Es por esto que se vuelve urgente enfatizar que la situación de despojo y marginación del pueblo garífuna y las comunidades afrodescendientes en América Latina está íntimamente ligada a la trata trasatlántica, que fue la primera gran manifestación del sistema capitalista comerciando a gran escala, donde el producto de intercambio fueron nuestras ancestras y ancestros. A 500 años de esta barbarie, la deshumanización de las comunidades afrodescendientes sigue estando más vigente que nunca, puesto que las personas negras seguimos experimentando altísimos niveles de exclusión. Ya no hay más espacio para acatar la ignorancia de nuestros opresores, no se puede seguir mirando hacia el lado, el sistema colonial necesita ser expuesto, confrontado, evidenciado y desmantelado, para así comenzar a cohabitar en armonía con todos los seres que hacemos parte de la construcción de memoria futura en esta Abyayala pluriétnica y multicultural.
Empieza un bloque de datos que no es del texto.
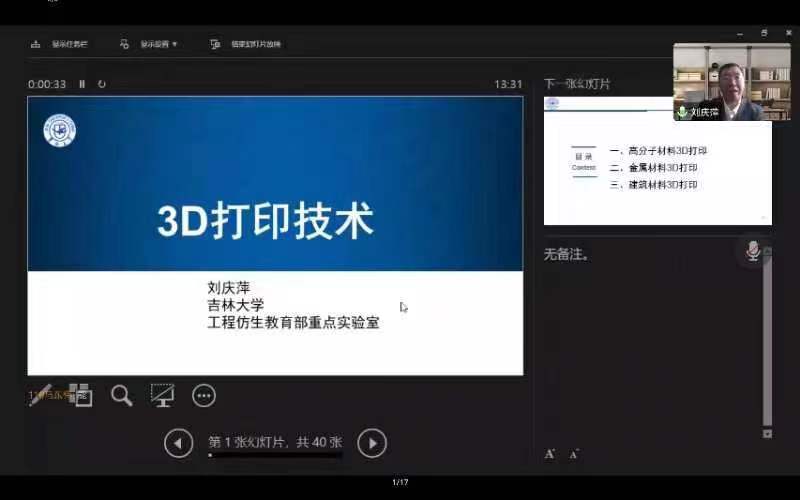This screenshot has width=800, height=500.
Task: Go to the previous slide arrow button
Action: coord(178,442)
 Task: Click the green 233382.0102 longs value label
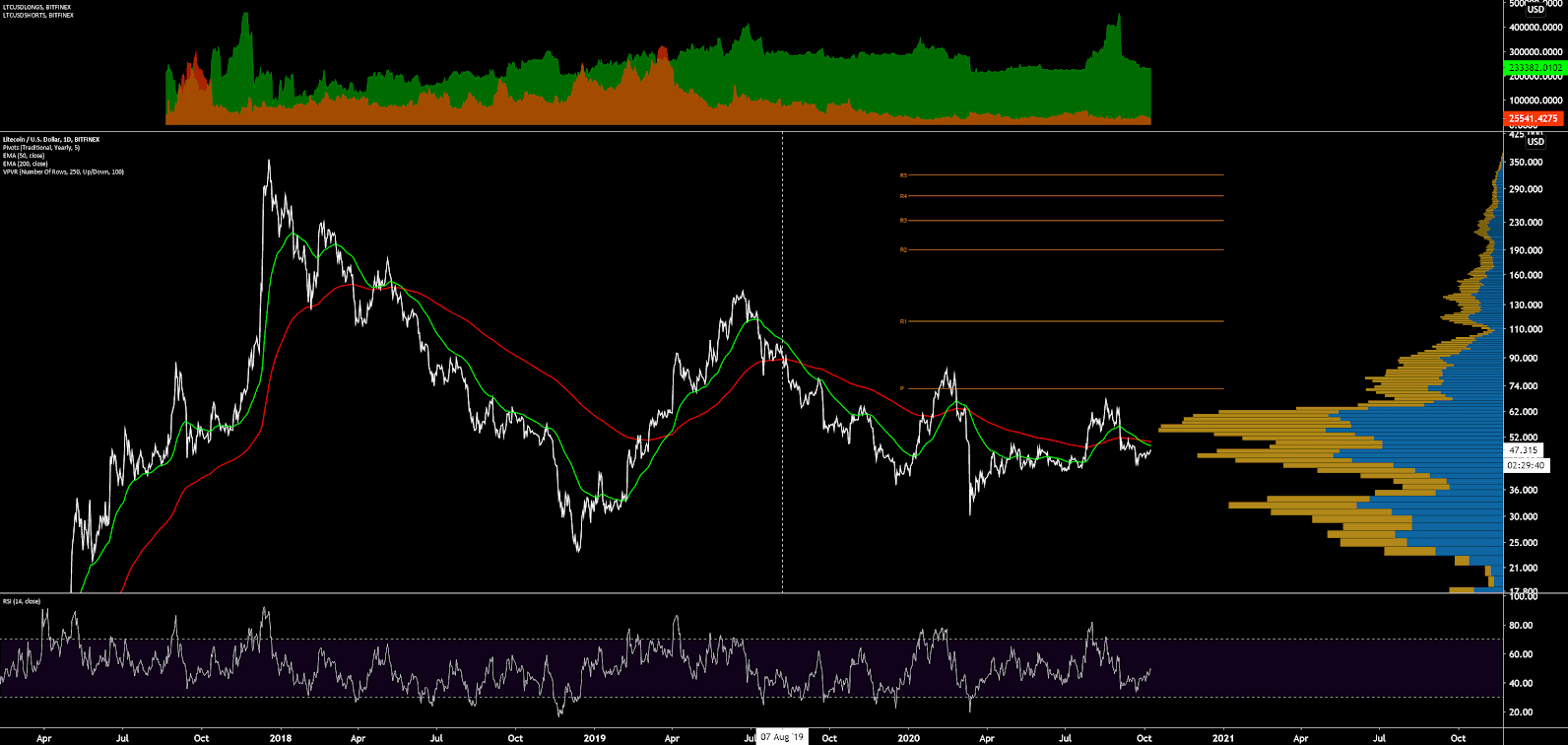1535,67
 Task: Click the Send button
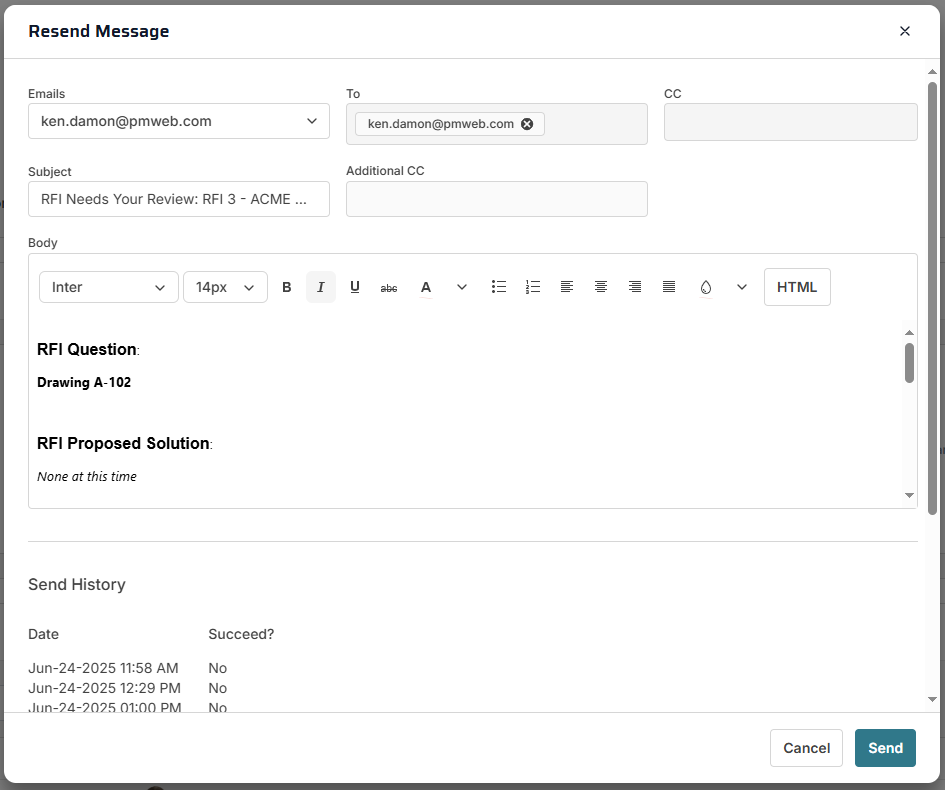tap(885, 748)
Ejemplos como Vallecito nos presentan la oportunidad de mostrarle a la sociedad que la lucha de las comunidades negras está más viva que nunca, porque nacer en un cuerpo negro ya es nacer resistiendo. Frente a estas injusticias, luchamos. Sin embargo, hoy faltan compañeres y ante la impunidad, ante la precarización, ante el empobrecimiento, ante la violencia racista patriarcal: ¿qué haremos? ¿Seguiremos paralizades por el miedo o adormecides por el sistema? ¿Seguiremos esperando que otres luchen nuestras batallas? ¿No estamos ya cansades de sentir en cuerpo propio la violencia racista y patriarcal? ¿De ser menospreciades por la sociedad? Es tiempo ya de organizarnos, de seguir el ejemplo de la OFRANEH, de Vallecito y de tantes otres que se levantaron antes para sacar la voz y posicionarnos donde SÍ nos vean.
Vallecito es un territorio ancestral recuperado del narcotrafico y de terratenientes vinculados a la palma africana; que resiste al tiempo y que demuestra que es posible generar espacios de organización comunitaria que dan frutos, donde todas las personas que conforman una comunidad pueden aportar, donde les niñes, las abuelas y abuelos, las personas trans, las personas de las diversidades sexo-genéricas, quienes han ido a universidades y quienes son sabedores de otros oficios, en fin, donde todas las personas hacen parte fundamental para que el trabajo comunitario funcione como un engranaje autosuficiente. La fuerza espiritual que imprime Vallecito me recargó las energías para continuar luchando por nuestra dignidad negra, porque es la inconformidad con lo establecido lo que nos mueve a desafiar la estructura y apostar por el cambio.
¡SIN TERRITORIO NO HAY CULTURA, SIN TERRITORIO NO HAY PAZ, ¡VIVA LA OFRANEH!